Reputation: 61463
I have a webrole I'd like to host in IIS for the time being.
Does anyone know how involved this is, considering that I still want Azure Storage functions of the IIS site to still work?
Upvotes: 2
Views: 1276
Reputation: 2645
This answers seems misleading. Windows Azure is a platform that provides several services and you can choose from the services that you want to use. In essence a Windows Azure is just a Virtual Machine with *Windows Server 2008 R2 *IIS 7.5
So can if you have an application that you are currently hosting in Azure and you want to host it in IIS I don't see much of a problem there. If you are using Storage, the only problem might be that the Storage account settings were in the WebRole or Service configuration files, but you can change your app logic to take the appropiate settings from other config files. I have created Windows Desktop applications that for several reasons use Azure Storage and i also think of that as a great advantage of cloud computing.
Upvotes: 1
Reputation: 65391
If you want to move it to IIS then tijmedvdk's answer is correct.
If your goal is to run it in your data center then you should consider Azure Appliance http://www.microsoft.com/windowsazure/appliance/ this allows you to run Azure applications on premise, without making any changes.
Upvotes: 1
Reputation: 1758
Azure Storage (tables, blobs, queues) only run on the actual Windows Azure environment in the cloud.

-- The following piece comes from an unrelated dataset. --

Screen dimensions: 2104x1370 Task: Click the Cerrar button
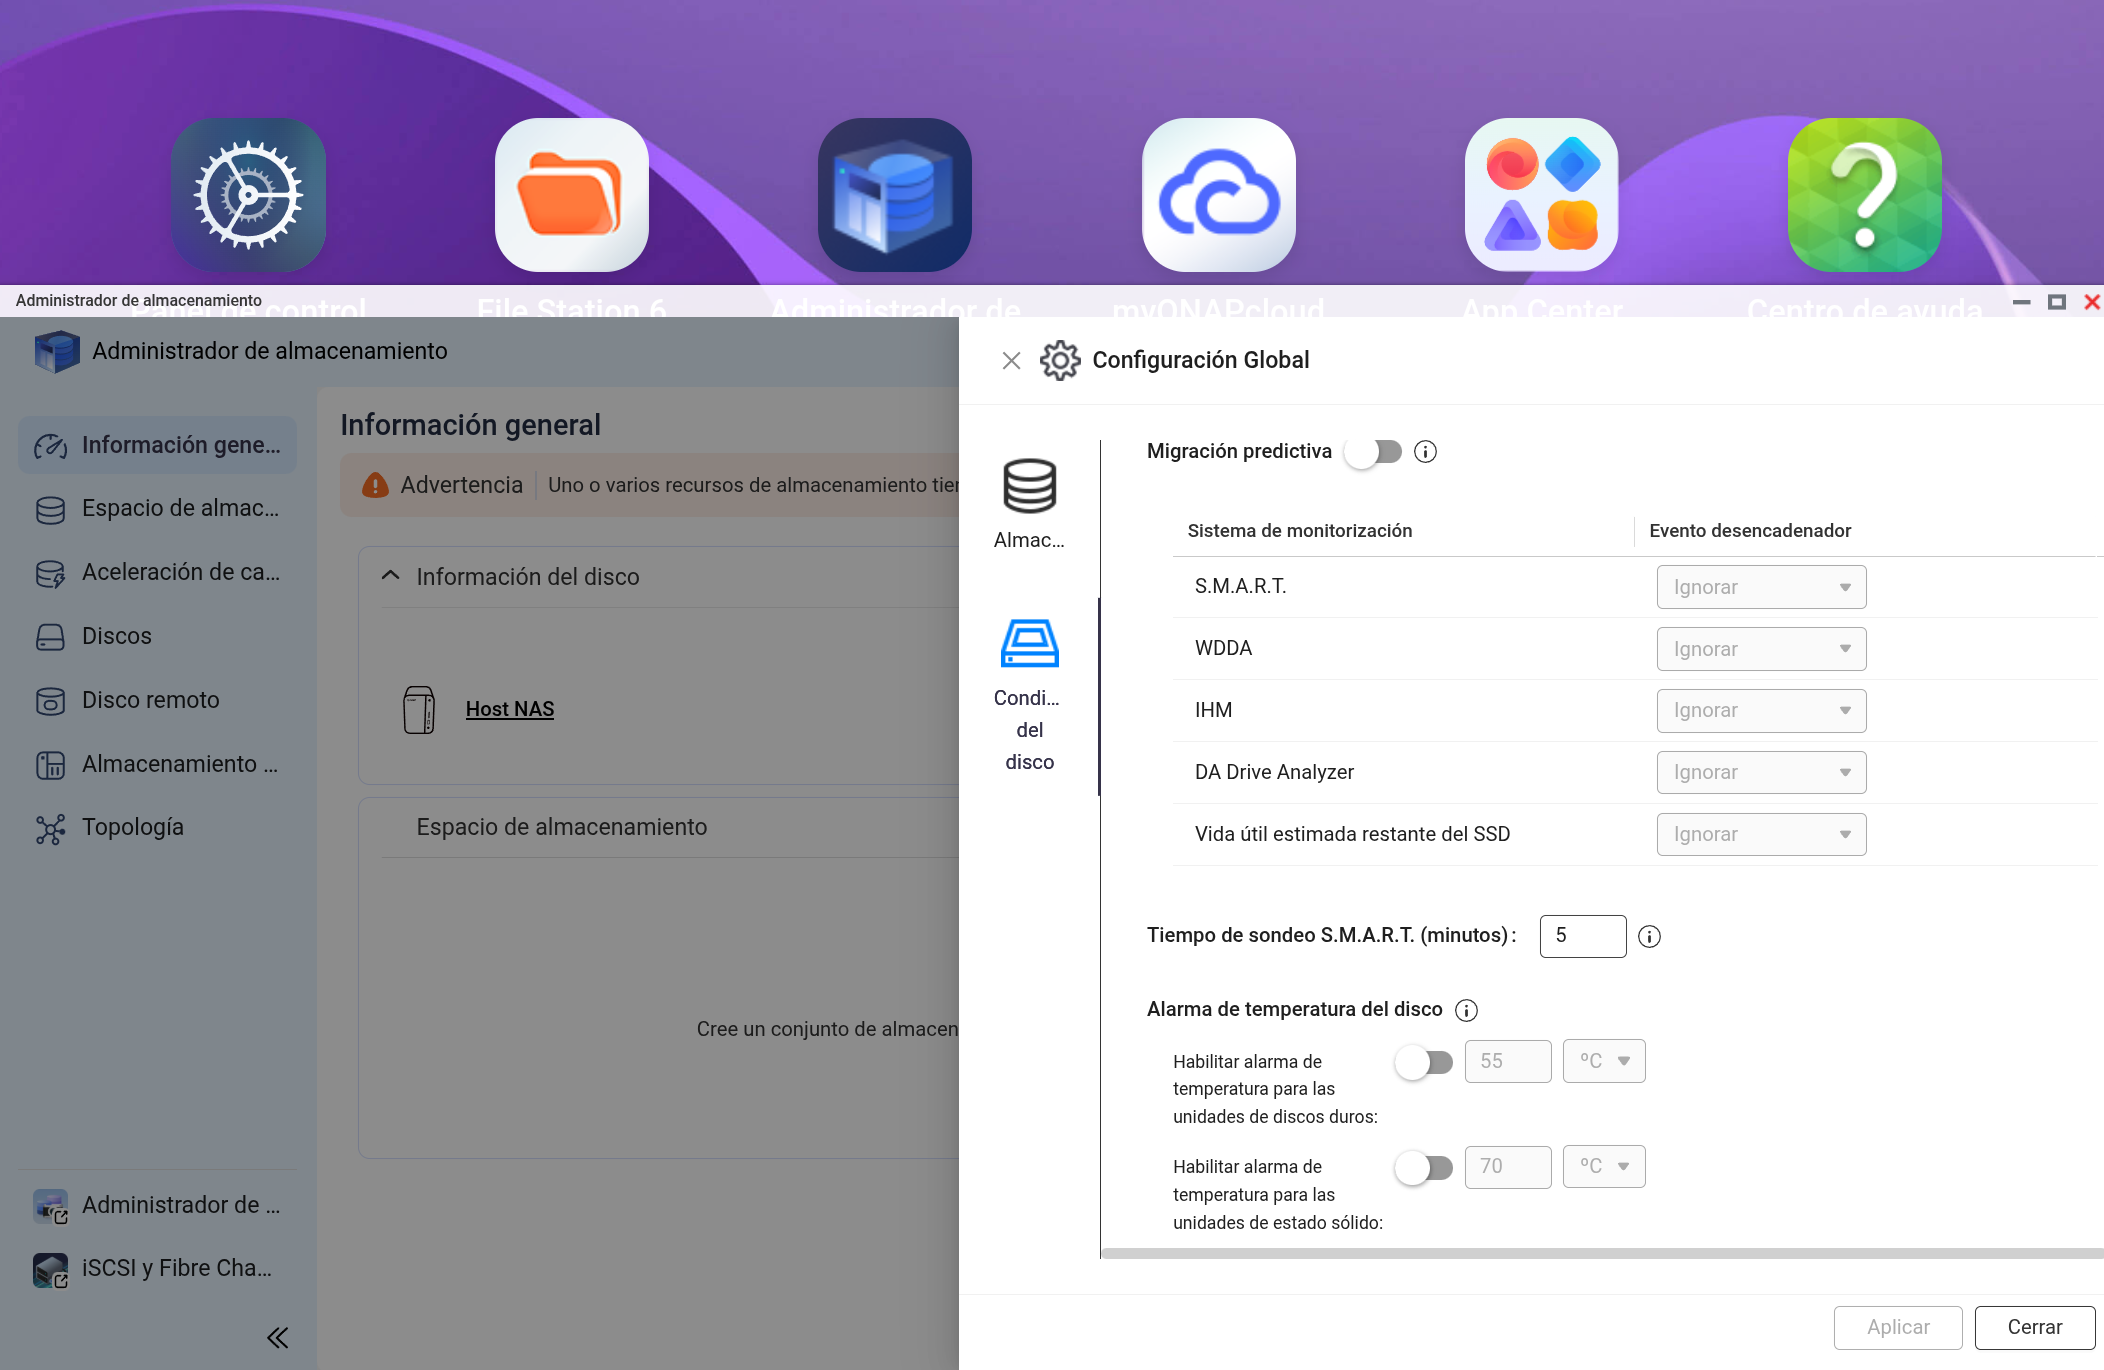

There is a simulated development environment that runs a facsimile on a local SQL Server database, but that is only meant for development purposes and cannot be used for running an actual site.
Theoretically, you could run your webapp locally and connect to Azure Storage over the internet (e.g. by using the REST api), but latency would almost certainly be too high for any interactive site.
So, if you want to be able to run your site on premise on your own IIS environment, you will need to remove all the specific Azure platform dependencies and build in non-Azure alternatives. For Azure Storage, you could either do a relational database (SQL Server, mySQL) or look at a nosql/document database.